Indian government told to investigate 2,080 unmarked mass graves in Kashmir by human rights commission
Digestible News No. 4: The government in Kashmir has been told to investigate 2,020 unmarked mass graves discovered in border areas, by the state-run human rights commission. The Association of Parents of Disappeared Persons (APDP), a human rights group in Kashmir, informed the commission that there were 3,844 unmarked graves in total. The commission has acknowledged the presence of 2,080 unmarked graves and asked the government to conduct a comprehensive investigation that would be concluded within the next six months. The investigation will include DNA testing and comparison to members of family.
Pakistani Glaciers under threat from highways’ black carbon
Digestible News No. 5: An increase in traffic at the highest paved international crossing in the world-Khunjerab Pass-and jeeps filled with tourists, is making an impact on climate change.
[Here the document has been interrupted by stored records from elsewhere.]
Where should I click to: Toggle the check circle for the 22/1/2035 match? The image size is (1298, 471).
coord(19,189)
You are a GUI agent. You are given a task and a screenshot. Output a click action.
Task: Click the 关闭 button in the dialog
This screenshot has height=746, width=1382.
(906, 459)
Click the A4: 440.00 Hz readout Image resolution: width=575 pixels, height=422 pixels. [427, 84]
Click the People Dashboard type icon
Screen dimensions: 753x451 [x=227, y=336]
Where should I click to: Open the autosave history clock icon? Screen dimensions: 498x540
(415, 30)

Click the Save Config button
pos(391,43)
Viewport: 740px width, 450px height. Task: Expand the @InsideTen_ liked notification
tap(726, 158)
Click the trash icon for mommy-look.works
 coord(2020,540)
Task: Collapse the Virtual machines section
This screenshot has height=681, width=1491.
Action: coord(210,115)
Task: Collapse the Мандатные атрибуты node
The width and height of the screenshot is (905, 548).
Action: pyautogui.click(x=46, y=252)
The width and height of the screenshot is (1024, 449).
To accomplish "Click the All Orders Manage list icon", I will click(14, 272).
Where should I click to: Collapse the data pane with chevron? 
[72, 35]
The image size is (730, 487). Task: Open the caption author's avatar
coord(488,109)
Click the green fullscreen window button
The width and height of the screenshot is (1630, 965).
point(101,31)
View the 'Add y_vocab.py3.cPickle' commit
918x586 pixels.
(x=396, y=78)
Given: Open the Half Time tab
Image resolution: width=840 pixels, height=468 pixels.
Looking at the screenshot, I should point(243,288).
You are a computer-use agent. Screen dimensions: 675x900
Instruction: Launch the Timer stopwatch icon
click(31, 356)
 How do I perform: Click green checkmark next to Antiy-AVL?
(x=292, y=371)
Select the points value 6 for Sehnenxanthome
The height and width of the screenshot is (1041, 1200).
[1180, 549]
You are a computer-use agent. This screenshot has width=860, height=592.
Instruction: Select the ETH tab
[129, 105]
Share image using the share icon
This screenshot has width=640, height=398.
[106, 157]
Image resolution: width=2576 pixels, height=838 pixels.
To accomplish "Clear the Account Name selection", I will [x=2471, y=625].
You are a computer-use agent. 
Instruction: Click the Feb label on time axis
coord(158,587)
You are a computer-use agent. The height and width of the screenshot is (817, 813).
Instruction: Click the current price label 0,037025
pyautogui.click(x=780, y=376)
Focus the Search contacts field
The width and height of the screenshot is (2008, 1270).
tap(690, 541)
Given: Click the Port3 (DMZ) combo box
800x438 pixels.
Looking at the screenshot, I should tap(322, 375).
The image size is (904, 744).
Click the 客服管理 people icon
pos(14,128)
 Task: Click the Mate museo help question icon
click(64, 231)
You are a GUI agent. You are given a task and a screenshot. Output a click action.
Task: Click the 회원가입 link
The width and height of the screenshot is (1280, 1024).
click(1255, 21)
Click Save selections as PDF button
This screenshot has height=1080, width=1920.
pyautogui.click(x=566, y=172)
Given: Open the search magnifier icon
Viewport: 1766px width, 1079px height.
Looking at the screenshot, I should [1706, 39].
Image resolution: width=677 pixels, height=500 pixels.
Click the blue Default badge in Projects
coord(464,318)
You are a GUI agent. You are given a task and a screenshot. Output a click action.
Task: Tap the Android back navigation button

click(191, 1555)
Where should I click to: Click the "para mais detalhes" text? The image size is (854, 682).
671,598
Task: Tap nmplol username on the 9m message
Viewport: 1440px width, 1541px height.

Already the black carbon emission from vehicles is giving a rise in temperatures to the nearby mountains and glaciers to melt faster than usual.
Author of National Climate Change Policy Qamaruz Zaman Chaudhry stated, “The highway upgrade, part of the ambitious China-Pakistan Economic Corridor (CPEC), will bring in much-needed infrastructure. But the carbon emissions and the soot going into the atmosphere will definitely increase and mountain glaciers will melt.“
Smog is not an alarming issue to deal with: Government of Pakistan
Digestible News No. 6: Environment Minister Zakia Shahnawaz termed smog as a ‘regional phenomenon” that is mainly caused by pollutants from neighbouring countries and not from within Pakistan at a news conference.
Further, Zakia articulates that there are ”local contributions of smog” but lesser in quantity than from India due to the burning of crops. As compared to the last year’s spell over Punjab of smog, this year it is less widespread and was ”not an alarming” situation. However, Chief Minister Shahbaz Sharif has directed (from London) all departments concerned to take necessary measures to effectively deal with smog.